Rachel choked back the outrage she'd been feeling all morning. There
was no place to put it. They were impotent, playing some surreal
guessing game, trying to shine a penlight into the dim recesses of a
sick and twisted psyche.

"Hmm," Archie said, swabbing the vagina and anus for semen. "No
evidence of rape. No internal abrasions. No visible semen stains,
except for the single deposit on her calf."

"I don't get it," McKissack said. "First he kidnaps her, but there's
no ransom note. Then he waits three weeks before he drops her off in
the woods, where he ejaculates on her leg. But first he mutilates her
face and body. This is fucking unbelievable."

"Then the other daughter disappears," Rachel picked up the thread, "and
her necklace ends up in Claire's hand, tipping us off. He wants us to
know what he's done."

"Maybe we should look at the father again?" McKissack said. "I mean,
what are the odds that both of your daughters get targeted by the same
psychopath? Let alone the fact that he's a doctor, he knows how to
suture a wound."

"Yale Castillo may be an arrogant jerk," Rachel said, "but he's no
psychopath. They're a close-knit family. He adores his daughters.
They're the light of his life."

McKissack tore off his surgical mask. "All I know is, we've got one
demented puppy-kicking freak on our hands." He stormed out of the
morgue.

Steeling herself, Rachel headed after him.

SHE CAUGHT UP WITH HIM IN The BACK PARKING LOT. MCK1Ssack's jacket
was off, his shirt drenched with sweat. Above them, red-winged
blackbirds razored the granite-colored sky.

"Time's against us with this type of intelligent, organized offender,"
McKissack said, eyes focused sharply on some middle distance. "This
crime was well planned, not opportunistic. He's clearly from the area.
We're dealing with a local."

"There's something I don't understand," Rachel said. "Why drop her off
in the woods alive? After all, he'd held her captive for nearly three
weeks. If she'd lived, she would've been able to identify him through
his voice, the abduction site, maybe even a physical description. Why
take such a chance?"

"He must've known she wasn't gonna make it."

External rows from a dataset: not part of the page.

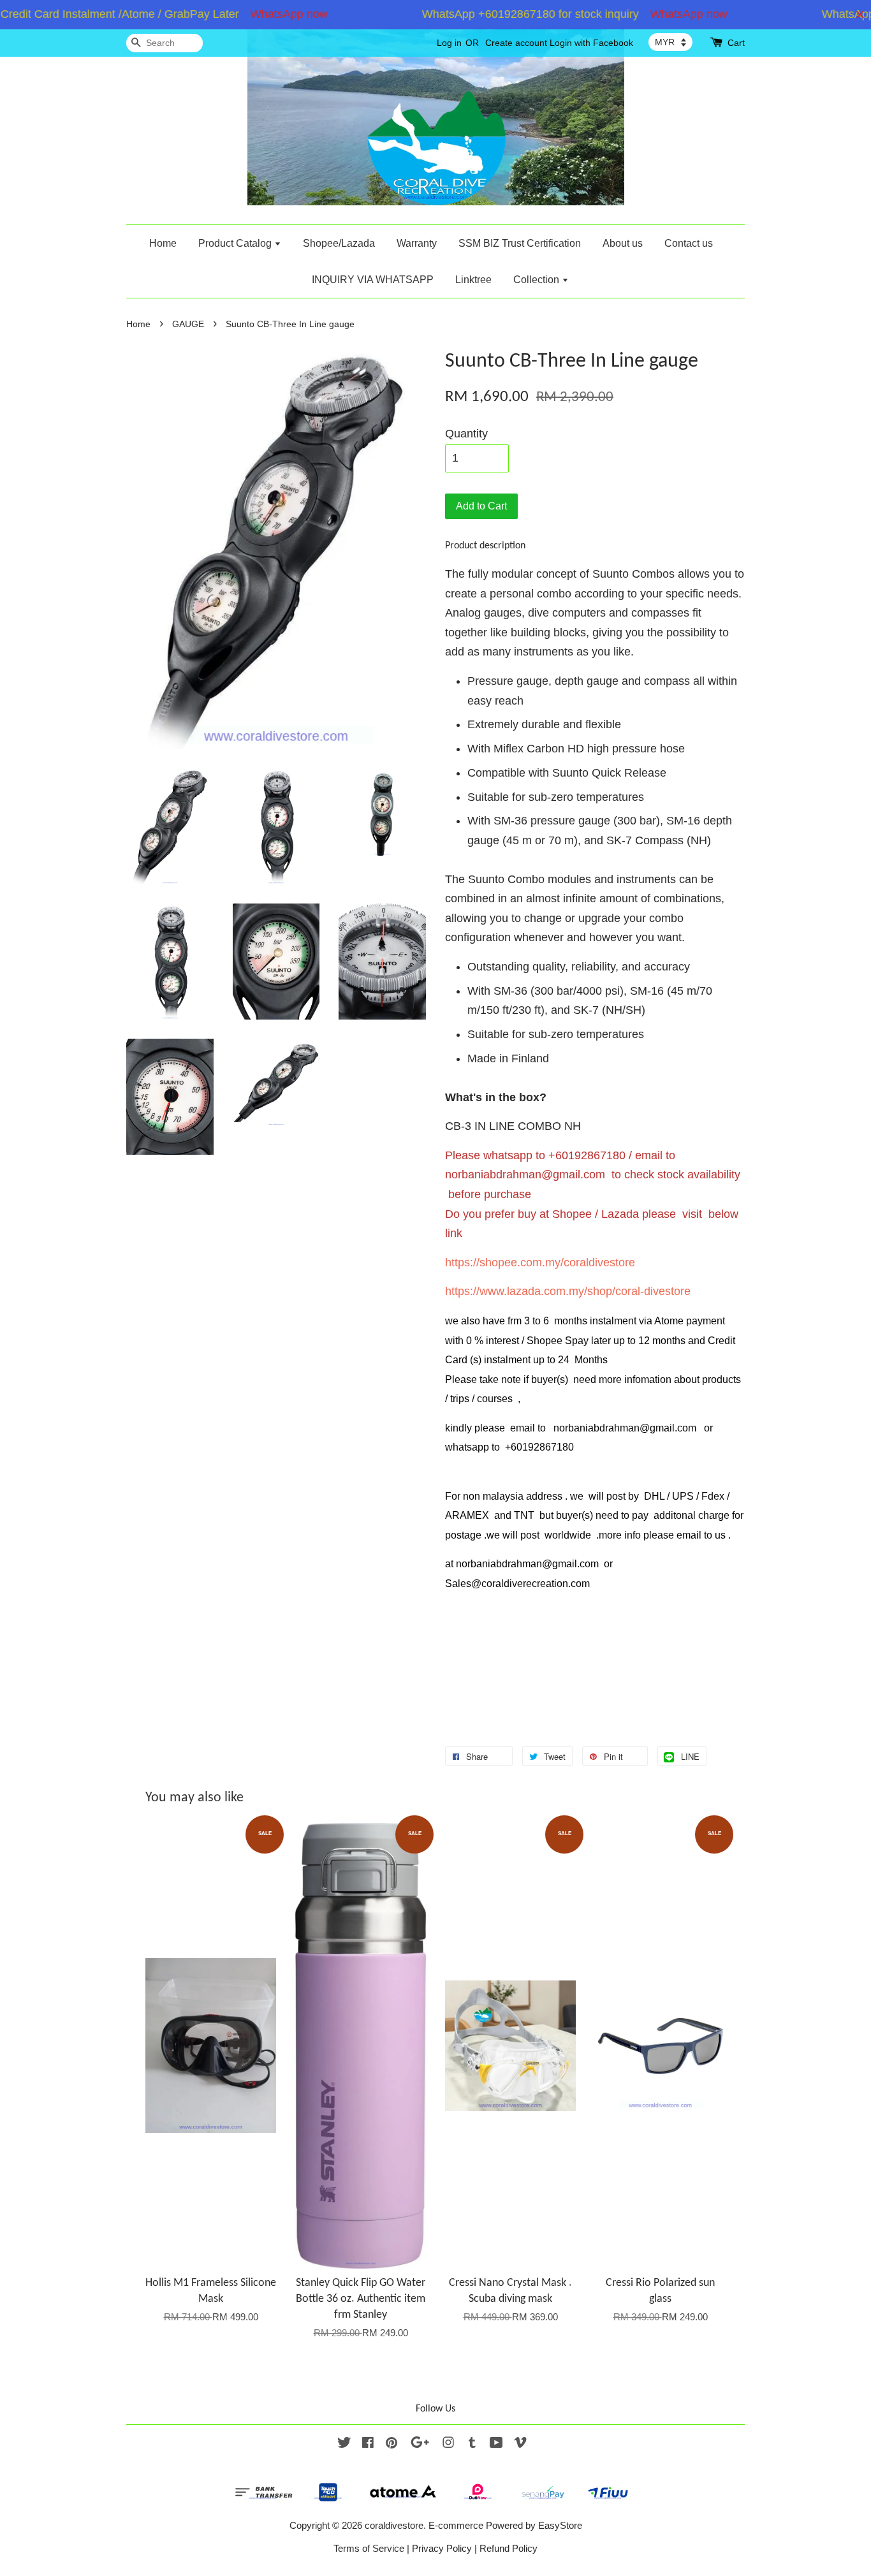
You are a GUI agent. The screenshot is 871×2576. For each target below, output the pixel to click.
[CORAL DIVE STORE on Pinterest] (391, 2444)
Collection (537, 279)
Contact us (688, 243)
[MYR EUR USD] (670, 42)
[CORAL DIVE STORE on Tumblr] (472, 2444)
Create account (516, 43)
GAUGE (188, 324)
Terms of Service (368, 2548)
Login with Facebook (591, 43)
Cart (736, 43)
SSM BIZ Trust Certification (519, 243)
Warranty (417, 243)
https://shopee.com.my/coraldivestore (540, 1262)
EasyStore (560, 2525)
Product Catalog (236, 243)
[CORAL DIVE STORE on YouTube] (496, 2444)
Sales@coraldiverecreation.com (517, 1583)
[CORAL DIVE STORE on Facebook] (368, 2444)
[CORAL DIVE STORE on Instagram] (448, 2444)
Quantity (466, 433)
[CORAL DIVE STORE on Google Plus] (420, 2444)
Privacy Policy (442, 2548)
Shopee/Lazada (339, 243)
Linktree (473, 279)
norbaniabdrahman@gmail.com (525, 1174)
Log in (449, 43)
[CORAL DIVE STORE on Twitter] (344, 2444)
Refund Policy (508, 2548)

"The injection." She nodded. "But the drug didn't kill her right
away. What kind of poison doesn't take effect for several hours?"

"You took a toxicology class, right? Give it your best shot."

She turned the question over in her mind. "Arsenic is tasteless,
odorless and easy to obtain. But death is slow and painful. Besides,
there was no vomiting or diarrhea."

"Heroin overdose?"

"Very strong central nervous system depressant. No needle tracks, and
therefore no repeat injections. No vomitus. In a typical heroin
overdose, the lungs are heavy and show congestion."

"Cyanide?"

She shook her head. "There'd be localized areas of bright red livor
mortis, cherry red or pink."

"Strychnine?"

"Symptoms occur within minutes. Violent convulsions."